Influenza Vaccination in HIV-Infected Children: Serologic Response, Viral Load Changes and Effect of Vitamin A Supplementation ♦ 844

Several studies have demonstrated that immune activation caused by vaccination may result in elevation of HIV viral load. Additionally, poor immunization responses are common in HIV-infected children. We therefore studied serologic responses to influenza vaccination and resulting changes in HIV bDNA (Chiron Inc.) in HIV-infected children. Because vitamin A supplementation may enhance immunization responses in vitamin A deficient children, we also determined vitamin A status in the patients, who were then randomized to receive either vitamin A (2 successive daily oral dosages of 200,000 IU) or placebo 2 weeks before vaccination in a double blind study.

Fifty nine children living in Chicago were enrolled (median age 81 mos., range 25-209; CDC immunologic stages 1: n=12, 2: n=25, 3: n=22). There were no differences between vitamin A and placebo supplemented groups at baseline.

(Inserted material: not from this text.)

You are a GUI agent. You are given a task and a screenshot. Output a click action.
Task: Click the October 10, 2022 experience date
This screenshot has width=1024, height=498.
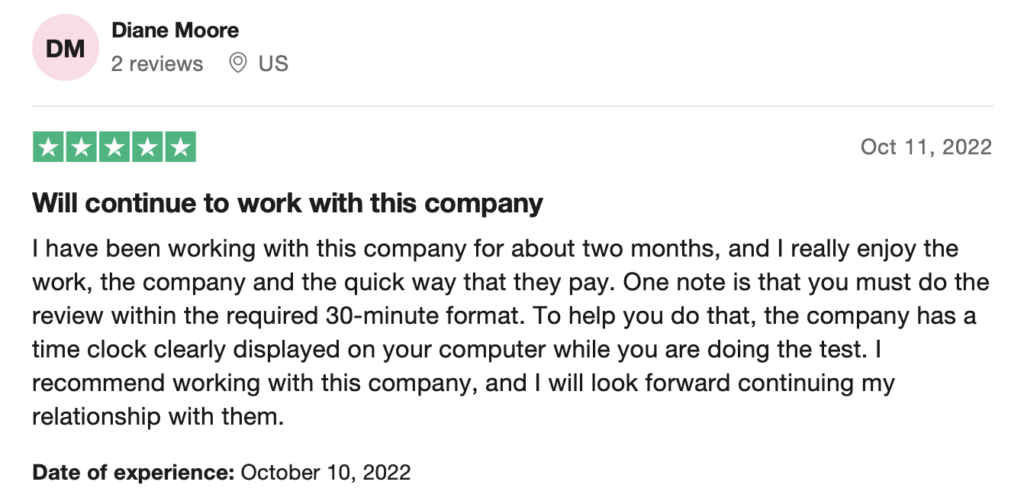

Adequate serologic responses to vaccination were demonstrated: influenza strain H1N1 geometric mean titer at vaccination was 13.43±1.19 and 1 mo. later 33.11±1.23 (p<0.001); for strain H3N2 16.98±1.19 and 49.43±1.22, respectively (p<0.001). More severely immunocompromised patients (CDC stage 3) had significantly worse responses to strain H1N1 when compared to less immunocompromised children (p=0.04), but not to strain H3N2 (p=0.08). Vaccination did not result in a change in plasma bDNA: mean logbDNA at vaccination was 3.98±1.01, 2 wks. later 3.93±0.14 (p=0.89), 4 wks. later 3.92±0.15 (p=0.86). Plasma vitamin A levels were normal (>20mg/dL) in the majority (n=47, 79%) and low in 12 patients (21%); median level was 25.1 mg/dL, range 11-150. No difference in influenza vaccination response was demonstrated between vitamin A and placebo supplemented groups (H1N1: p=0.151, H3N2: p=0.706).

We conclude that serologic response to influenza vaccination was adequate in our cohort of HIV-infected children. Worse serologic responses were demonstrated in more immunocompromised children. Influenza vaccination did not result in change in HIV viral load. Vitamin A supplementation did not enhance serologic response to vaccination. However, this finding may be explained by adequate vitamin A status in our cohort; the role of vitamin A supplementation in vitamin A deficient HIV-infected children should be studied further.